I have found an approach using sub-queries that works... but I've been warned against sub-queries for performance reasons:
SELECT *
FROM products p
WHERE
(
SELECT id
FROM category_product
WHERE product_id = p.id
AND category_id = 1
)
AND
(
SELECT id
FROM category_product
WHERE product_id = p.id
AND category_id = 2
)
Are there any better solutions (or how about alternatives)? I've considered de-normalizing categories to an extra column on products but would ideally like to avoid that. Hoping for a magic bullet solution!
UPDATE
I've run some of the (great) solutions provided in the answers: My data is 235 000 category_product rows and 58 000 products and obviously benchmarks are always dependent on environment and indexes etc.

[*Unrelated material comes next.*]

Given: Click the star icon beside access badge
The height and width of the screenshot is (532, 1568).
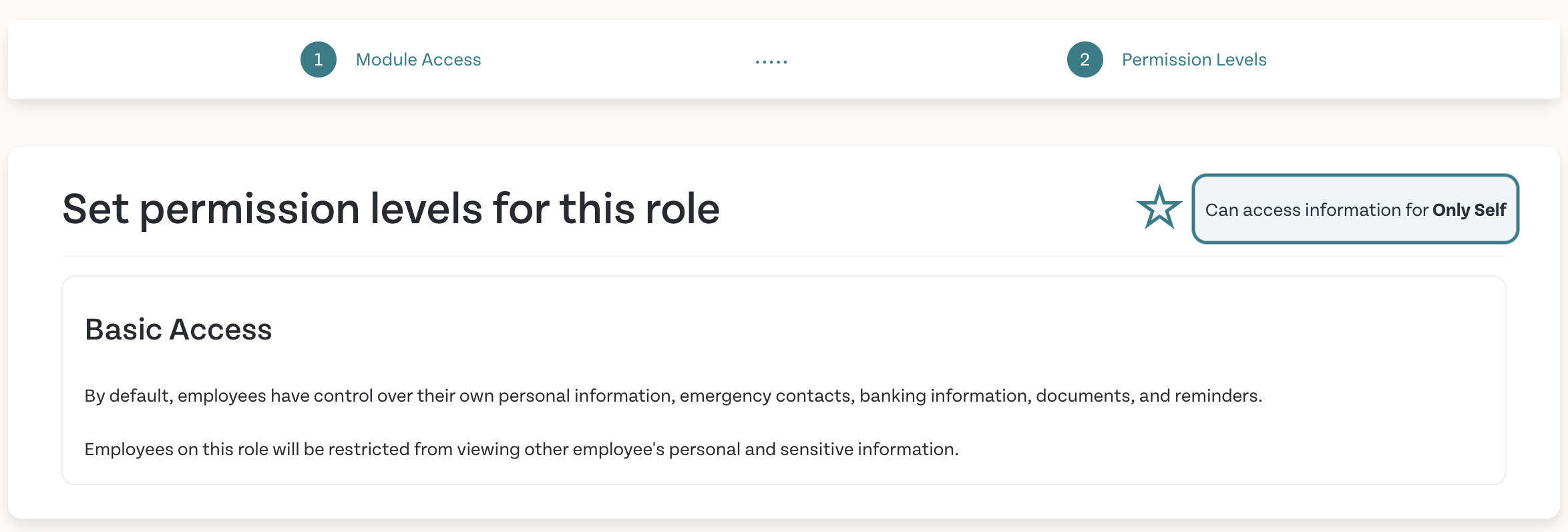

"Relational division" @podiluska
2 categories: 2826 rows ~ 20ms
5 categories: 46 rows ~ 25-30 ms
8 categories: 1 rows ~ 25-30 ms
"Where exists" @Tim Schmelter
2 categories: 2826 rows ~ 5-7ms
5 categories: 46 rows ~ 30 ms
8 categories: 1 rows ~ 300 ms
One can see the results start to diverge with having a greater number of categories thrown in. I'll look at using "relational division" as it provides consistent results but implementation might cause me to look at "where exists" too (long format http://pastebin.com/6NRX0QbJ)
Upvotes: 2
Views: 342
Reputation: 4830
SELECT p.id
FROM products p
JOIN category_product cp
ON p.id = cp.product_id
WHERE cp.category_id IN (1,2)
GROUP BY p.id
HAVING COUNT(DISTINCT cp.category_id) = 2
Upvotes: -1
Reputation: 14263
SELECT categories.name,products.name
FROM
category_product,category,product
where
category_product.product_id=product.id
and
category_product.category_id=category.id
and
(
select count(1) from category_product
where
category_product.categoty_id=1
or
category_product.categoty_id=2
group by product_id having count(1)=2
)
Upvotes: 0
Reputation: 460298
I would use EXISTS
:
SELECT P.* FROM Products P
WHERE EXISTS
(
SELECT 1 FROM category_product cp
WHERE cp.product_id = p.id
AND category_id = 1
)
AND EXISTS
(
SELECT 1 FROM category_product cp
WHERE cp.product_id = p.id
AND category_id = 2
)
Upvotes: 0
Reputation: 117561
select *
from products p
where
(
select
count(distinct cp.category_id)
from category_product as cp
where
cp.product_id = p.id and
cp.category_id in (1, 2)
) = 2
or you can use exists
select *
from products p
where
exists
(
select
count(distinct cp.category_id)
from category_product as cp
where
cp.product_id = p.id and
cp.category_id in (1, 2)
having count(distinct cp.category_id) = 2
)
Upvotes: 0
Reputation: 51514
SELECT p.*
FROM products p
inner join
(
select product_ID
from category_product
where category_id in (1,2)
group by product_id
having count(distinct category_id)=2
) pc
on p.id = pc.product_id
This technique is called "relational division"
Upvotes: 4